» SET EXERCISE 1: Report how many lines of the listing contain the word "column", giving only the number.

----- TEXT TO READ

TABLE-US-00001 TABLE 1 Wheel Pack Distance Control Wheel Rake Wheel (ft) Pack (ft) Pack (ft) 20 1.5 0 40 7 2 60 12 3 80 18 4 100 22.5 5 120 24 6 140 27 5.5

[0098] At 140 feet, the rake 1606 accumulated 5.5 feet of wheel pack as compared to 27 feet of wheel pack for the control 1602. The rake 1606 thus improved performance as it relates to wheel pack by more than 79%.

[0099] FIG. 17 illustrates the lawnmower 100 with a trailing conditioner 210 coupled to and extending from a rear side of the mower deck 102. The trailing condition 210 extends from a relatively higher vertical elevation at the mower deck 102 to a relatively lower elevation at a rear end of the trailing conditioner 210. The trailing conditioner 210 rests on the underlying ground surface G and is dragged therealong by forward movement of the lawnmower 100. The trailing condition 210 is not powered and, in certain implementations, may omit any moving parts.

[0100] The trailing conditioner 210 may define a sheet, such as a rigid or semi-rigid sheet. The sheet can be formed, for example, from a metal or polymer. In some implementations, the trailing conditioner 210 can include a flexible sheet, e.g., formed from a flexible material or formed from a rigid material having a segmented design including separate pieces movably coupled together. The sheet can include openings, such as perforations 212. The perforations 212 may be evenly distributed along an area of the sheet. The perforations 212 can extend through the entire thickness of the sheet. The perforations 212 may define circular shapes, polygonal shapes, or yet other shapes. In an embodiment, the sheet can define a high density of perforations, such as for example, an average perforation density of between 1 perforation per square inch and 100 perforations per square inch, such as between 2 perforations per square inch and 50 perforations per square inch, such as between 5 perforations per square inch and 20 perforations per square inch, such as between 6 perforations per square inch and 10 perforations per square inch. In some implementations, the perforations 212 are evenly distributed across the sheet. In other implementations, the perforations 212 may be variably distributed across the sheet. For example, the center of the sheet can have a relatively higher perforation density and the lateral edges of the sheet can have a relatively lower perforation density. Alternatively, the center of the sheet can have a relatively lower perforation density and the lateral edges of the sheet can have a relatively higher perforation density.

----------

» SET EXERCISE 2: Quote the lawnmower passage above word for word, starting with "[0098] At 140" and going on through "more than 79%.".

----- RECORDS SUPPLIED

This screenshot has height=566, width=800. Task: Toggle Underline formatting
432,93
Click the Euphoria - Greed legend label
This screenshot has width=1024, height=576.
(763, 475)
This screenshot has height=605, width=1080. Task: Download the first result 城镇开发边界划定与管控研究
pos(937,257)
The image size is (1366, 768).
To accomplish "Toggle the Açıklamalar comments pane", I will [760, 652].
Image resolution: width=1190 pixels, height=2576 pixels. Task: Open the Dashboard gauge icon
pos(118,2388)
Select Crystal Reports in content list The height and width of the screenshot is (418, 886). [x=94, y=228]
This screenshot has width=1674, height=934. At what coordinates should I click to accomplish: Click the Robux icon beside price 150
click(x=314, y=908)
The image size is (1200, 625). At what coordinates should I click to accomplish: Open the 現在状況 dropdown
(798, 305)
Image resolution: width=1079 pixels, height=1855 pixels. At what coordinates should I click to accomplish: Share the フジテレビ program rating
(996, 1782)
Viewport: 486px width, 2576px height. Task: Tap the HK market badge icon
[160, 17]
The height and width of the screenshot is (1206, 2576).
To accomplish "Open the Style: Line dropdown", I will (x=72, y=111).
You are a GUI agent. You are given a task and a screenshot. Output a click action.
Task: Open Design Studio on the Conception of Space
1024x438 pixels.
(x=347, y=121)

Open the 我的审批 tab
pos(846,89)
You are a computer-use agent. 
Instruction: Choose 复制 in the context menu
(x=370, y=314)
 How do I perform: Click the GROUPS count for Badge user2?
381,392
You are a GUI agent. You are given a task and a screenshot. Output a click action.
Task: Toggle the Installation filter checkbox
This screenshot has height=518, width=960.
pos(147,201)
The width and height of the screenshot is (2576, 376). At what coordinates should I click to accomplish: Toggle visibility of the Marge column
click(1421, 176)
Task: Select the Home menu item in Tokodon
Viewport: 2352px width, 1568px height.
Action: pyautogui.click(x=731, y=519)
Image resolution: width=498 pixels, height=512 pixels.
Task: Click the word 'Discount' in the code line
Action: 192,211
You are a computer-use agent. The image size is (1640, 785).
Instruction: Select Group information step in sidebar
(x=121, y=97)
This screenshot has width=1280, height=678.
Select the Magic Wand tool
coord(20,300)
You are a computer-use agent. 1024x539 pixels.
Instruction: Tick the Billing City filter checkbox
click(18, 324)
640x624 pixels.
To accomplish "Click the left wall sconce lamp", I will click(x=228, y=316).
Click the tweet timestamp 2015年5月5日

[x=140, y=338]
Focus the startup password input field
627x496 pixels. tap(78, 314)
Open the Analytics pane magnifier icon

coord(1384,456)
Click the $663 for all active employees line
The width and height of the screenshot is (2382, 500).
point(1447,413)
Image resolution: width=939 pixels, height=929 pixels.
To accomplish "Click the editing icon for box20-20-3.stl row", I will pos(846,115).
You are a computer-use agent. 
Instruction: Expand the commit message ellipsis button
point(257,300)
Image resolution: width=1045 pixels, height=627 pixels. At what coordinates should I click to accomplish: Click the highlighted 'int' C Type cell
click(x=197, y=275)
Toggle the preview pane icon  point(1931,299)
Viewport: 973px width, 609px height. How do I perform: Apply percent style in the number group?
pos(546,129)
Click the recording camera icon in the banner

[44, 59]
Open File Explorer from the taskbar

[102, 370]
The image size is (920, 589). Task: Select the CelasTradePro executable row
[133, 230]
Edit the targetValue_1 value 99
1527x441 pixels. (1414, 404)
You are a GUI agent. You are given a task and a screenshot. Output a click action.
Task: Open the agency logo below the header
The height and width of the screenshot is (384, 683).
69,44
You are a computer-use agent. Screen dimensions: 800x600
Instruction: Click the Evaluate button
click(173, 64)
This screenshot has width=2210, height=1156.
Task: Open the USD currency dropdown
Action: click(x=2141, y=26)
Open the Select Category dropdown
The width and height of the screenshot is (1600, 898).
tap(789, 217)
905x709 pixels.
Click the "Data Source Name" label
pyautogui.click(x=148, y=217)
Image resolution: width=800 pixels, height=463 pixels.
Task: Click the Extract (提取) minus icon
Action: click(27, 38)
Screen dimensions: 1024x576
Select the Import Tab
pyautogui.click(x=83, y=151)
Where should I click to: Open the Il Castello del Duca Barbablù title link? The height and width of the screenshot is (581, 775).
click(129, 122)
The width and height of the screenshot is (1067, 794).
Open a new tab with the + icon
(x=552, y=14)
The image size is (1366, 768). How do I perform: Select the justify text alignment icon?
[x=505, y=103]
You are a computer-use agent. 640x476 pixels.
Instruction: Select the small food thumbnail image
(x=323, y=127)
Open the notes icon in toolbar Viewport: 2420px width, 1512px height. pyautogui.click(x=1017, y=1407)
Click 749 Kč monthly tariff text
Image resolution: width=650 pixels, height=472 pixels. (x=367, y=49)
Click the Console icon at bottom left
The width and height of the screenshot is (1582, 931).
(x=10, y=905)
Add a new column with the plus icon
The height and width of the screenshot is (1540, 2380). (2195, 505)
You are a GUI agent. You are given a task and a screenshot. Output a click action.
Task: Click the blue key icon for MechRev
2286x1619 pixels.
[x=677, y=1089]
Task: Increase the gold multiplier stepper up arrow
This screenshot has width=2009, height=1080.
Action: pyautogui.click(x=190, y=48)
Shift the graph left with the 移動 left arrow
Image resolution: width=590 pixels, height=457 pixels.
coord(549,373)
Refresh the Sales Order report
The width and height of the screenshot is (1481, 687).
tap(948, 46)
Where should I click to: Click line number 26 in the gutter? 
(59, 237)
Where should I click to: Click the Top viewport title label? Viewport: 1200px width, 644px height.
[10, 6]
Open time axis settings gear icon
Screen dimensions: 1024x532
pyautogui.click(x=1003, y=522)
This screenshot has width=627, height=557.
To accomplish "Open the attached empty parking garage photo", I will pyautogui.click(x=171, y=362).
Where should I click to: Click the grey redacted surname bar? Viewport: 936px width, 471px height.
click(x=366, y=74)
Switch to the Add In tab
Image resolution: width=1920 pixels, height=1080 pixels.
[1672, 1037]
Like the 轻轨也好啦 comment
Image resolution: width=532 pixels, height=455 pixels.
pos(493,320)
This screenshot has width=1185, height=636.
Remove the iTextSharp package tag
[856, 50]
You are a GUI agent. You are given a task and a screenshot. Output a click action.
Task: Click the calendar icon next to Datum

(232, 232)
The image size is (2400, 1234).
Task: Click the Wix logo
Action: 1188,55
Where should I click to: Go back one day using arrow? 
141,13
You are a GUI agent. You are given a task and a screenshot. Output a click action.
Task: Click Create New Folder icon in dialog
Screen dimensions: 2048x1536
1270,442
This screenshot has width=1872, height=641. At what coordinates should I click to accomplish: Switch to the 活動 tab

----------

» COMPLETE RESPONSE 1: 2

» COMPLETE RESPONSE 2:
[0098] At 140 feet, the rake 1606 accumulated 5.5 feet of wheel pack as compared to 27 feet of wheel pack for the control 1602. The rake 1606 thus improved performance as it relates to wheel pack by more than 79%.